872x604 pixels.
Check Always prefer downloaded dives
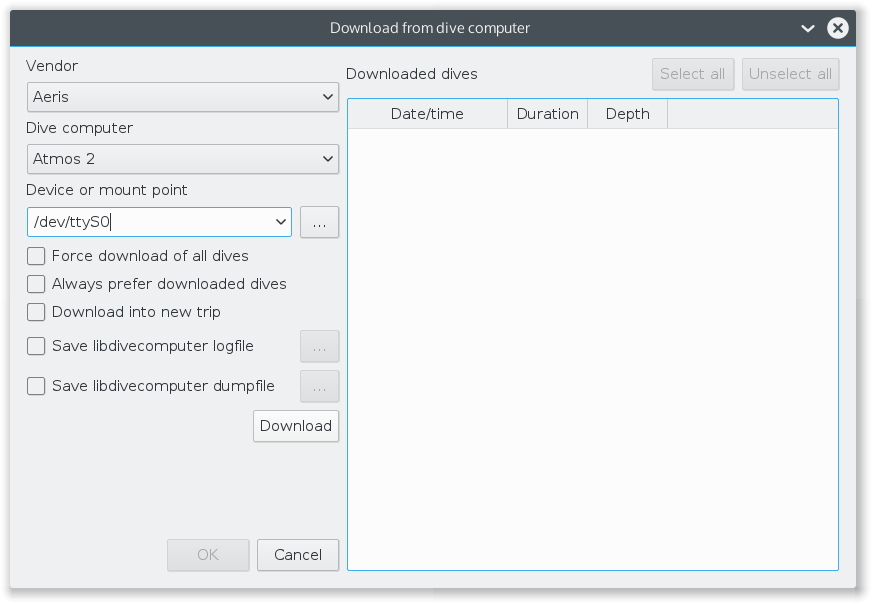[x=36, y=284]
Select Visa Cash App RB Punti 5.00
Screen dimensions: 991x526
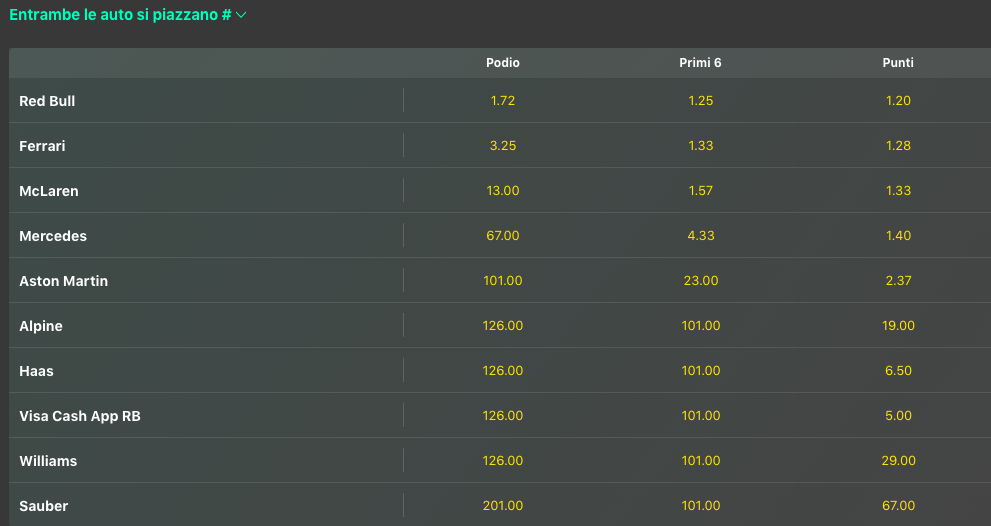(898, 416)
...
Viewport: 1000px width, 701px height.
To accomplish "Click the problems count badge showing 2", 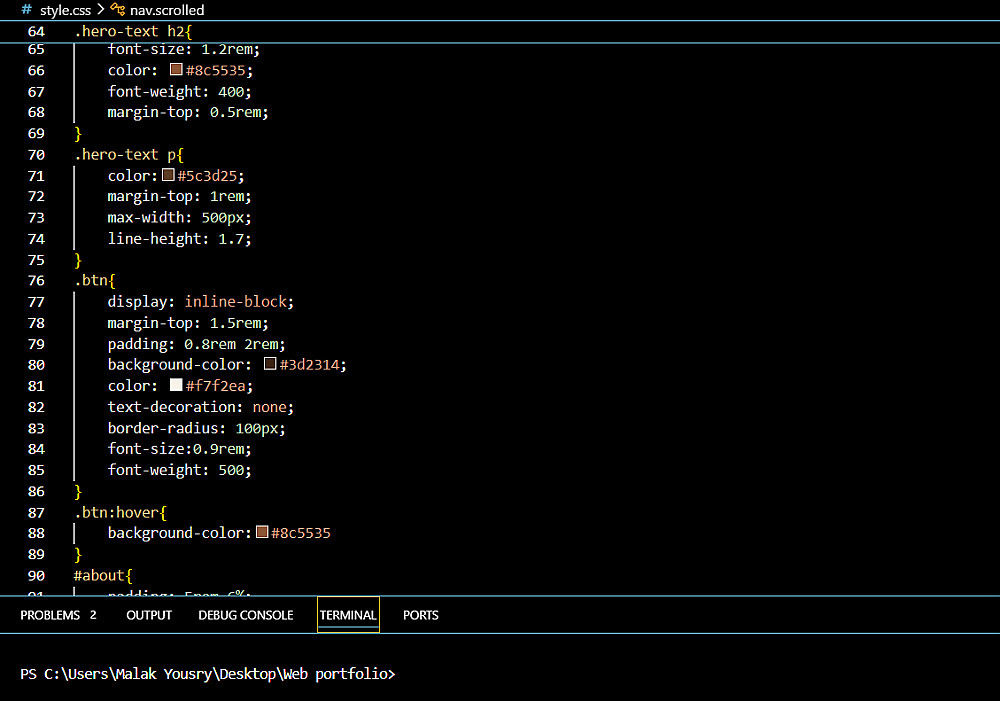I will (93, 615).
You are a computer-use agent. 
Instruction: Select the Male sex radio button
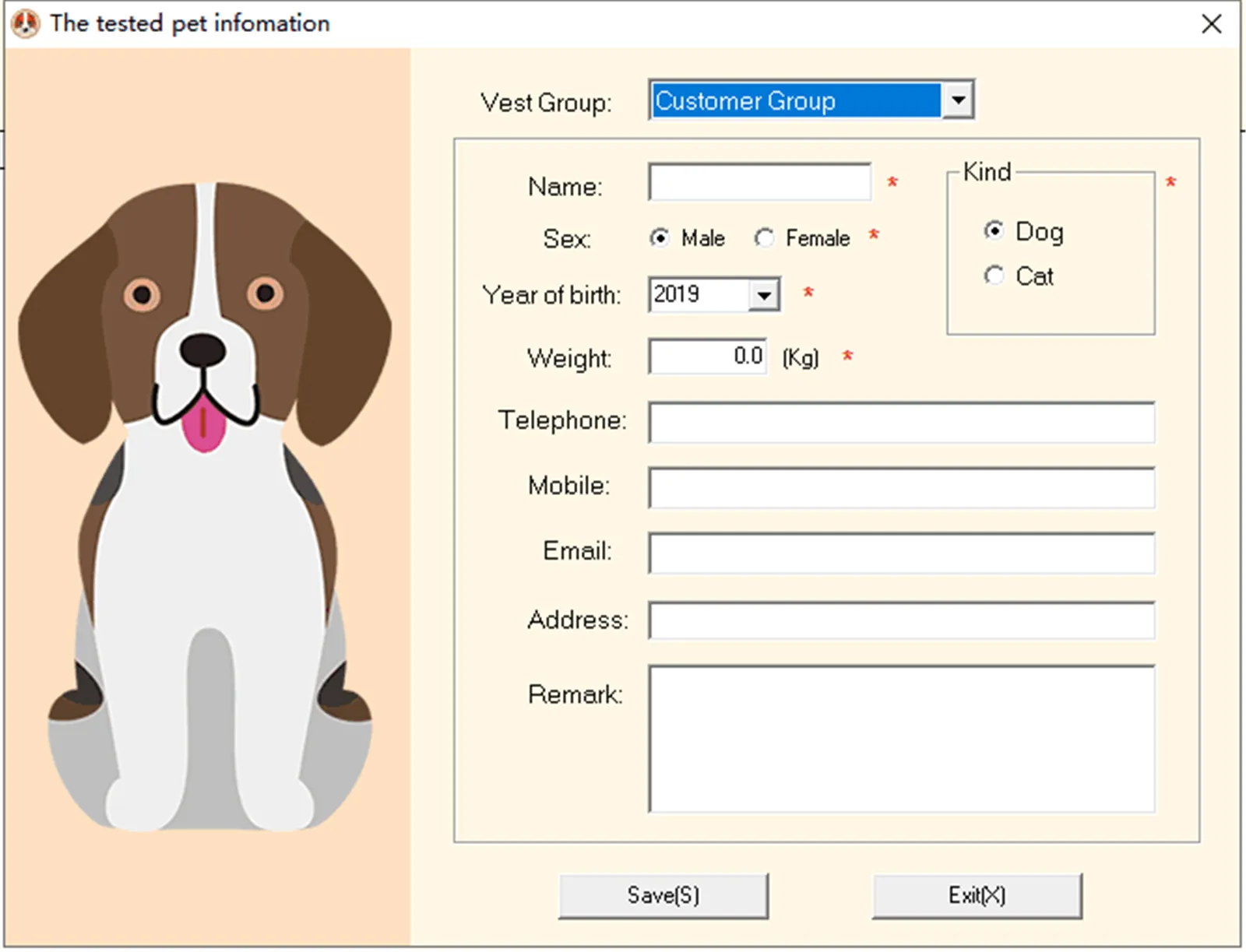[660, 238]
---
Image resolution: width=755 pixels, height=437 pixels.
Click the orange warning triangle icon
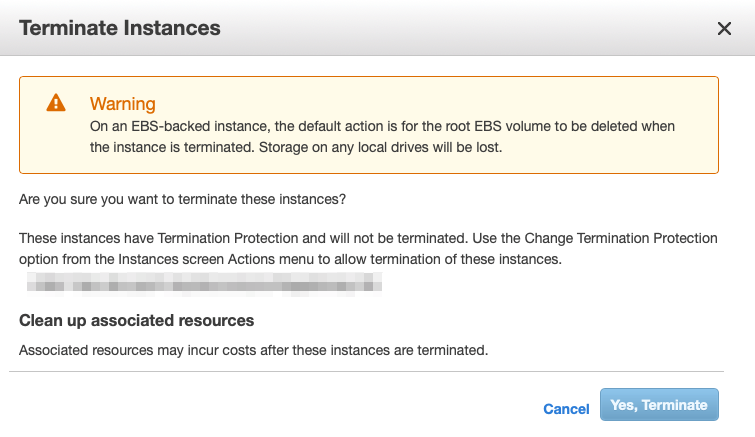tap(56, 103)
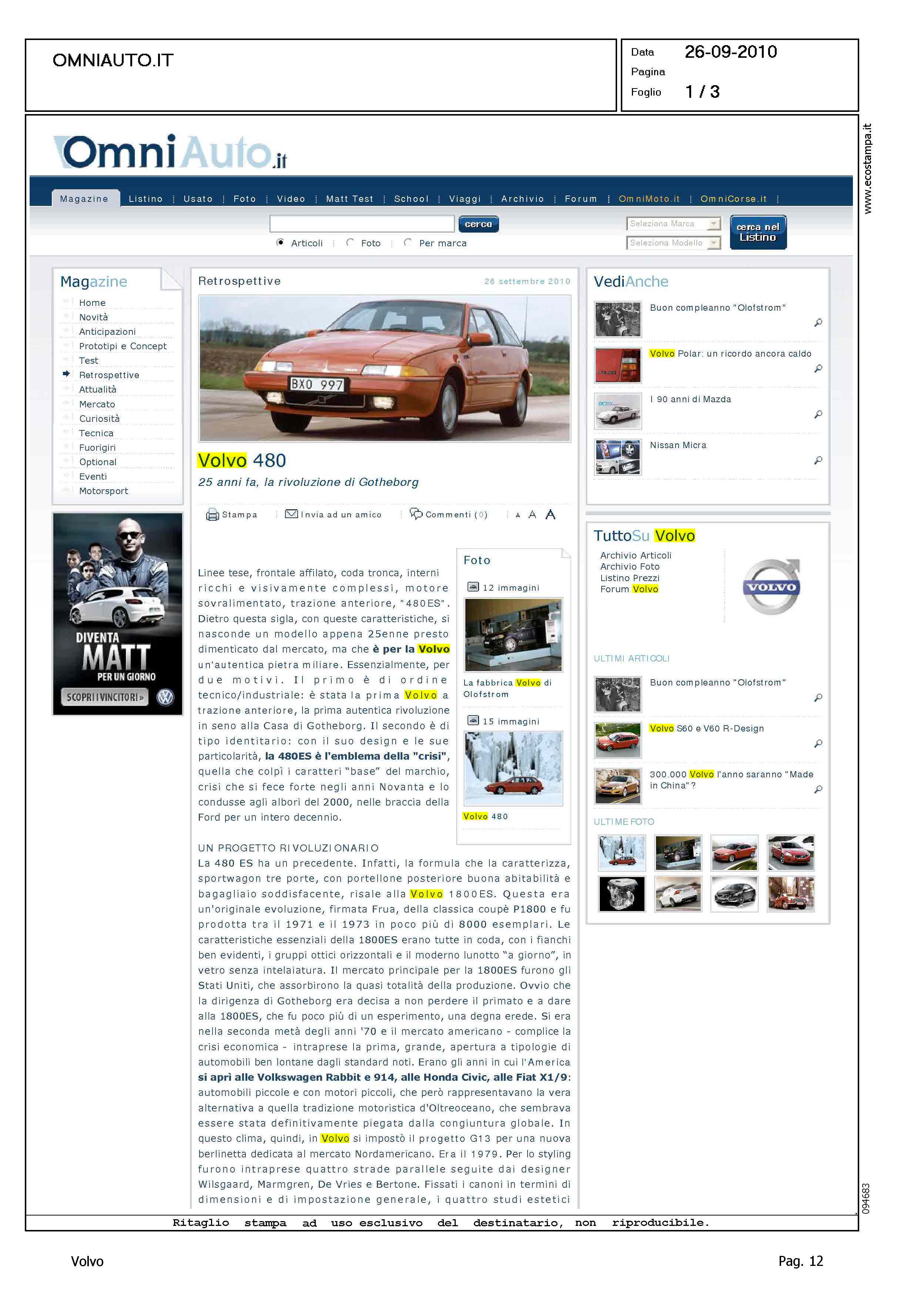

# [What is needed]
Rescale the stretch from the line containing "Image resolution: width=755" through the line containing "tap(56, 103)" by reproducing every line, requests included, with each coordinate in the answers multiplied by 1.7 and rounded to a whole number, halves rounding up. Give only these lines and leave the pictures out.

# [Problem solution]
Image resolution: width=755 pixels, height=437 pixels.
Click the orange warning triangle icon
tap(95, 175)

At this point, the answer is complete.